Para suavizar tal vez sus conceptos, las escritoras agregaron que el descubrimiento del petróleo y su industrialización, permitió al hombre una vida llena de comodidades, lujos, bienestar y realizar sueños tales como el poseer un automóvil y viajar en él como si estuviera en su propia casa.

El mayor anhelo, dijeron, de entonces “era poder trasladarse de un lugar a otro con rapidez. El petróleo hizo posible este sueño en el siglo XX. El avión impulsado con energético derivado de este material, logró llevar al hombre de un continente a otro, en unas cuantas horas y su sueño de volar sobrepasó las más pródigas imaginaciones de los creadores antiguos. Ahora, casi al terminar el siglo XX, el Concorde permitió viajar en sólo cinco o seis horas de Washington a Brasil.”.

Esta era moderna, tan rechazada “por algunos cuantos poetas trasnochados”, es la era del plástico. El plástico y sus derivados toman las formas más insólitas y nos trae textura, flexibilidad, transparencia, belleza y una variedad infinita de colores. Desde el modesto plástico que servirá para forrar un libro, hasta la más suave imitación de piel de algún animal predilecto de los cazadores”.

Pero, a base de tener todo al alcance de nuestras manos, de nuestros ojos, de nuestro cuerpo, ya no le damos importancia. Ya no vemos “que es posible confeccionar el más elaborado brocado con materiales plásticos y con la belleza de cualquier brocado antiguo, e ignoramos o desconocemos de plano lo que sufrieron los primeros Médicis para confeccionar uno semejante”.

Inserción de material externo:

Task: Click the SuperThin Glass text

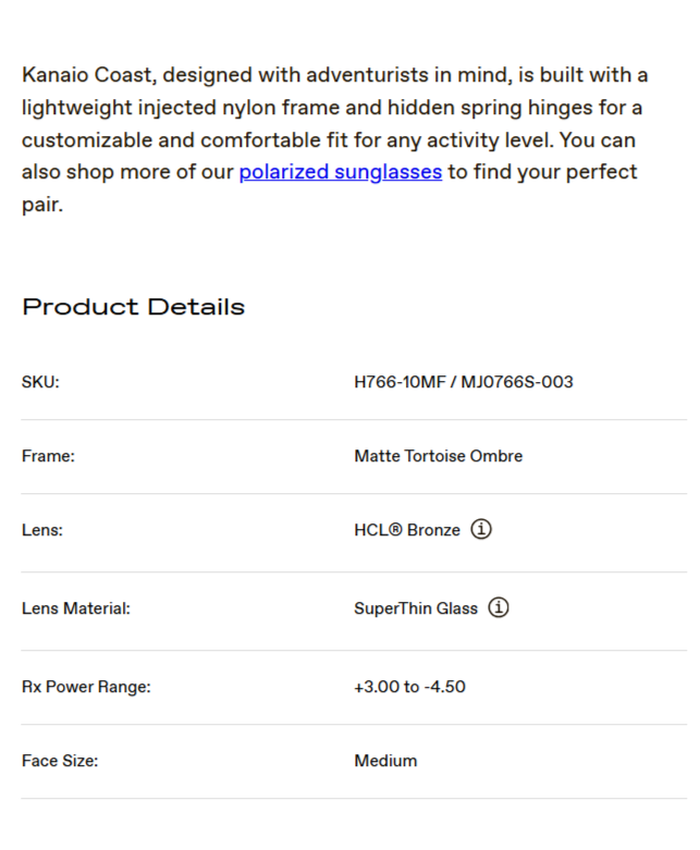Action: click(x=416, y=608)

Es la era en la que todo está al alcance de las mayorías, “cualquiera puede adquirir por unos cuantos pesos una tela que si algún rey de la antigüedad la viera, provocaría su envidia”, finalizaron.

En cambio, el reportero Rafael Rodríguez Castañeda informó en Proceso que “la turbia historia de la gestión de Jorge Díaz Serrano en Petróleos Mexicanos, no terminó el 6 de junio de 1981, cuando el funcionario se vio obligado a presentar su renuncia: hubo optimismo infundado, ambición desmedida, derroches, incapacidad administrativa, malas cuentas y acusaciones nunca aclaradas”. Y sobre todo, corrupción.

(En medio de la confusión legendaria, y a propósito, se hicieron estallar artefactos incendiarios en la torre de Pemex y cientos de documentos comprometedores desaparecieron entre las llamas).
El año 1977 fue importantísimo para una averiguación que se frustró de origen y fue acallada con el asesinato de Hugo Margáin Charles, profesor de la UNAM e hijo de nuestro embajador en Estados Unidos, Hugo Borman Margáin, mejor conocido como “Hugo B. Margáin”.

El crimen fue achacado a la Liga Comunista 23 de Septiembre, como ahora se desvían todas las “carpetas de investigación”, calificando hechos como “ajuste de cuentas entre narcos”.

A principios de 1977, Jorge Díaz Serrano colocó en puestos clave de Pemex a Ignacio de León, subdirector Comercial y Jesús Chavarría, (“Jess” para sus amigos), como subdirector de Explotación, indicó el investigador Rafael Rodríguez Castañeda.